Allí estaba, elegante y esbelta, ante el corpulento Mohammed, cuyo fervor no se vio atenuado por la presencia de tantos testigos. El tipo se hincó de rodillas, tambaleándose un instante en su esfuerzo por mantener una postura propicia a la expansión poética, y le declaró su amor con un discurso torrencial que mezclaba el francés, el inglés y el árabe, acompañándolo de muecas que rayaban en lo repulsivo:
—Oh, supremo gozo del sol, joya del único ojo, atiende la súplica de Mohammed. —Parecía que estuviera dando órdenes a sus soldados en plena batalla más que apelando a la benevolencia de su amada—. He venido a pedirte que vengas conmigo, reina del mar y del cielo y de la tierra. Aquí están mis barcas, allí mis camellos, y Mohammed te promete un palacio en las colinas soleadas si le permites disfrutar por siempre de tu celestial sonrisa. —Dijo todo esto en un revoltijo de idiomas espeluznante: Metro Smith hablaría más tarde de una «ensalada». Los miembros del séquito se inclinaron con gran aparato, y dos o tres norteamericanos maliciosos se pusieron a aplaudir estrepitosamente, como si celebraran la actuación de un coro de opereta muy ejercitado. Los marineros, mientras tanto, observaban la escena agarrados a los palos y a los pescantes, y desde el techo de la cabina.

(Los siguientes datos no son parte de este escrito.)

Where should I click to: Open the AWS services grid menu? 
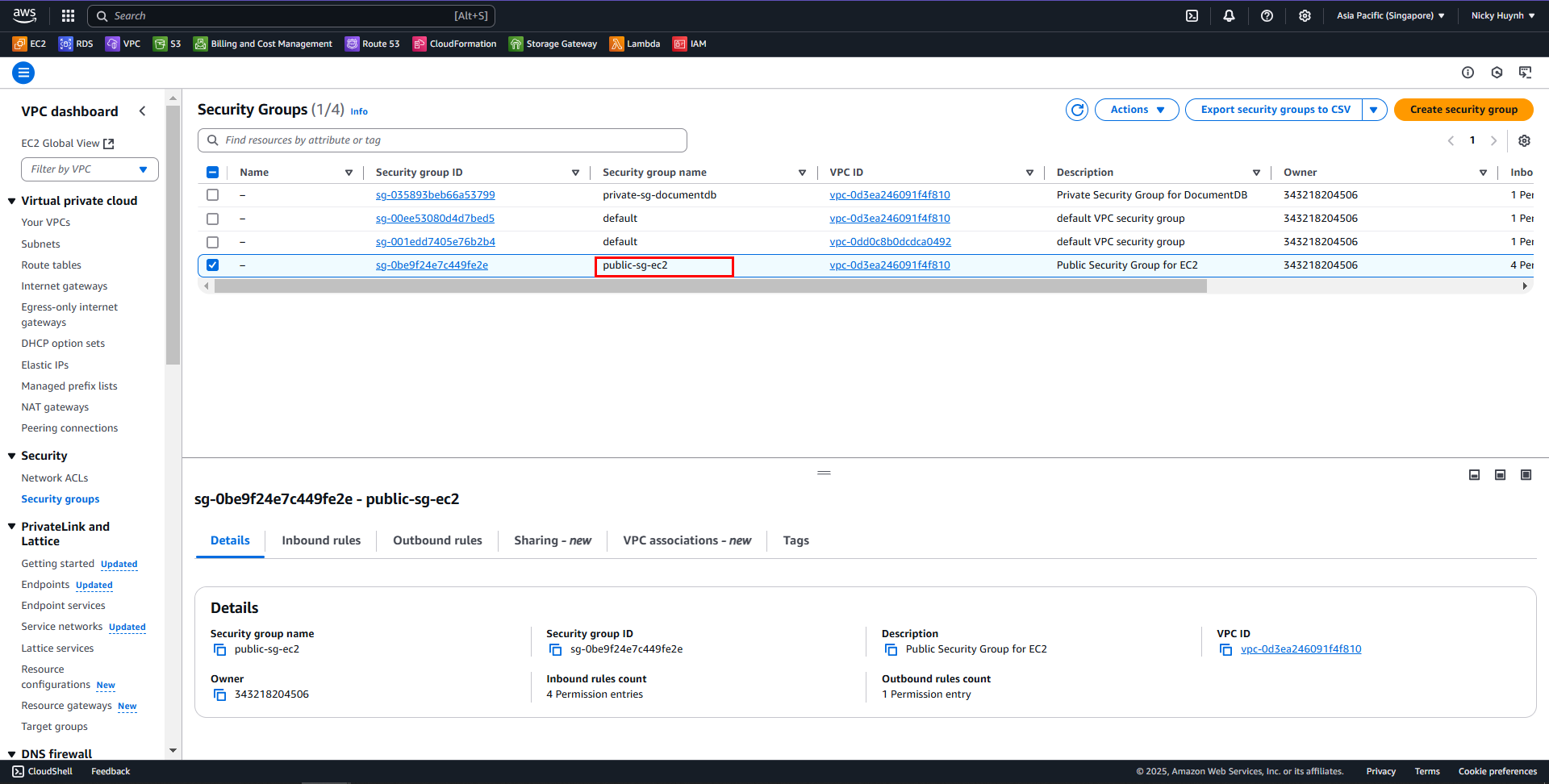(68, 15)
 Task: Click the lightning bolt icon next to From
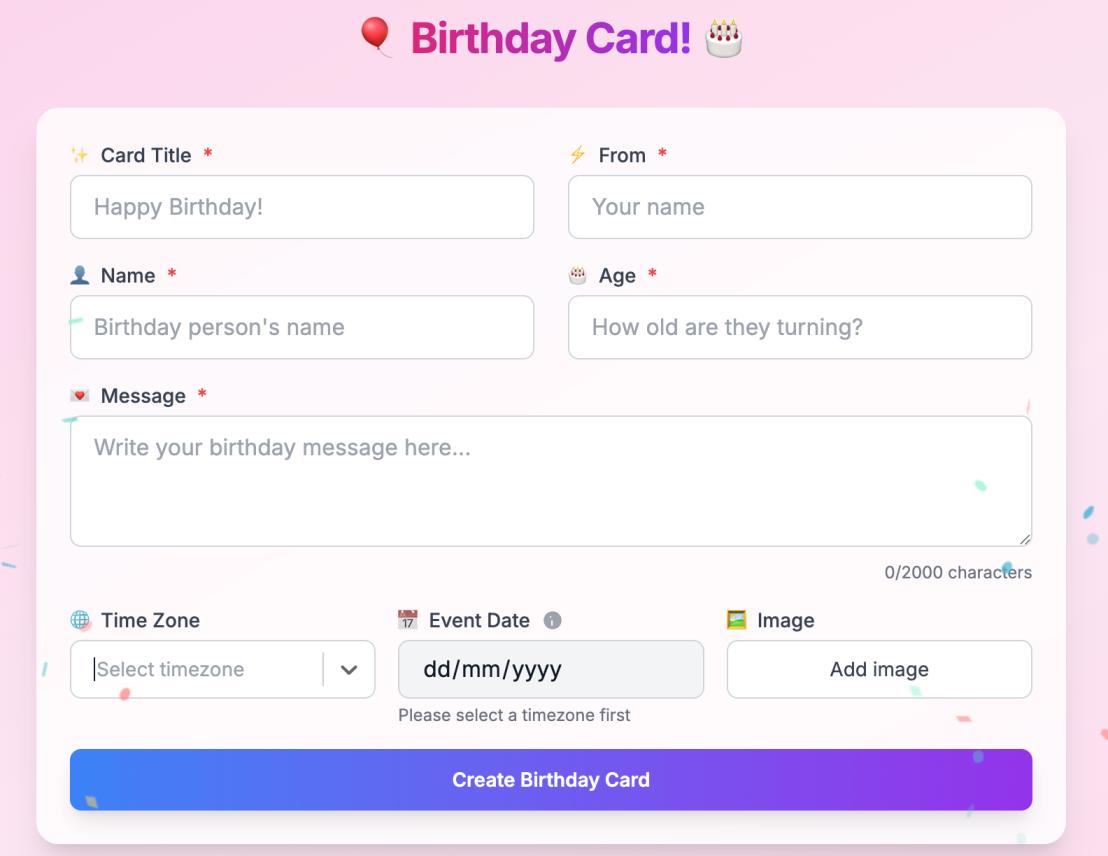[580, 155]
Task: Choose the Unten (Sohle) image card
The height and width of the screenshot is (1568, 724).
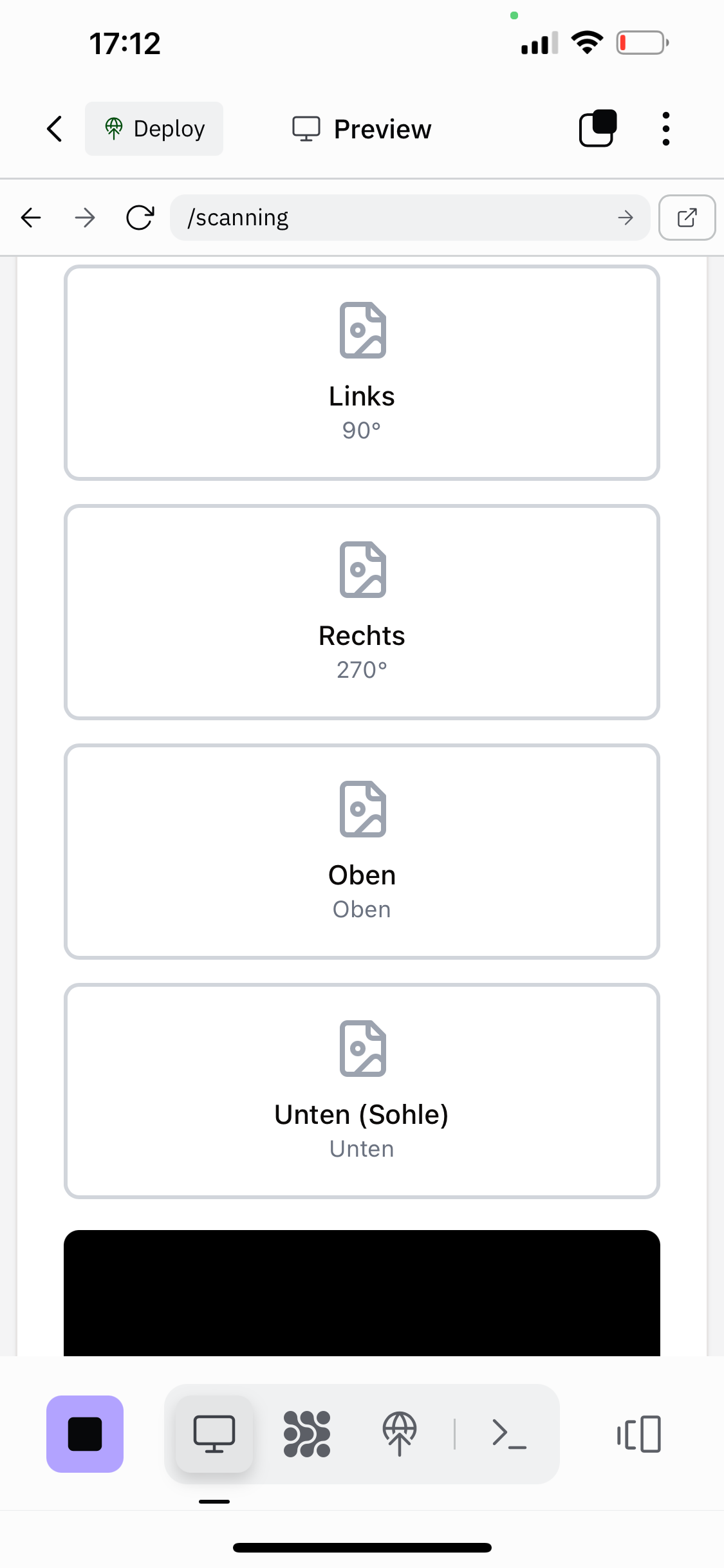Action: tap(362, 1091)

—Sonríe al caballero, Peggy —ordenó Brewster, alborozado—. Quiere disfrutar un poco.
—Es usted un grosero, señor Brewster —replicó con frialdad. Acto seguido se dirigió al jeque, que la miraba expectante—: ¿Qué significa este discurso tan elocuente?
Mohammed pareció perplejo; luego se volvió hacia el intérprete, quien le aclaró el enigma. En los siguientes minutos no se oyeron más que palabras y frases como «joyas de África», «estrella», «luz del sol», «reina», «placer celestial» y «perla del desierto», pronunciadas en mal inglés, peor francés y perfecto árabe. El galante jeque le hizo promesas que no podría cumplir ni aunque viviese cien años. Por fin, respiró hondo, arrugó la cara en una sonrisa tonta y jugó su baza en un idioma que sin duda era el de Shakespeare. La frase, patética, sonó como «Eres una monada».
En ese momento se desató la algazara entre los espectadores blancos, y un marinero encaramado a uno de los palos, acordándose de pronto de su tierra, tarareó unos cuantos compases de The Star-Spangled Banner[17].
Una vez cumplido lo que consideraba su papel en la ceremonia, el jeque se puso de pie y echó a andar hacia su bote, haciéndole señas a la joven para que lo siguiera. El asunto lo daba ya por zanjado. Pero Peggy, con una mirada nerviosa y el corazón latiéndole violentamente, rogó a Mohammed que se detuviera.
—Agradezco este extraordinario honor, pero tengo algo que pedirle —dijo con claridad.
El jeque vaciló, algo irritado.
—Éste es el momento en que a los infieles les llueven los abalorios —susurró Monty a la señora DeMille, y luego gritó—: ¡Capitán Perry, seleccione a media docena de hombres para que recojan las cuentas que están a punto de caérsele del cuello a su majestad!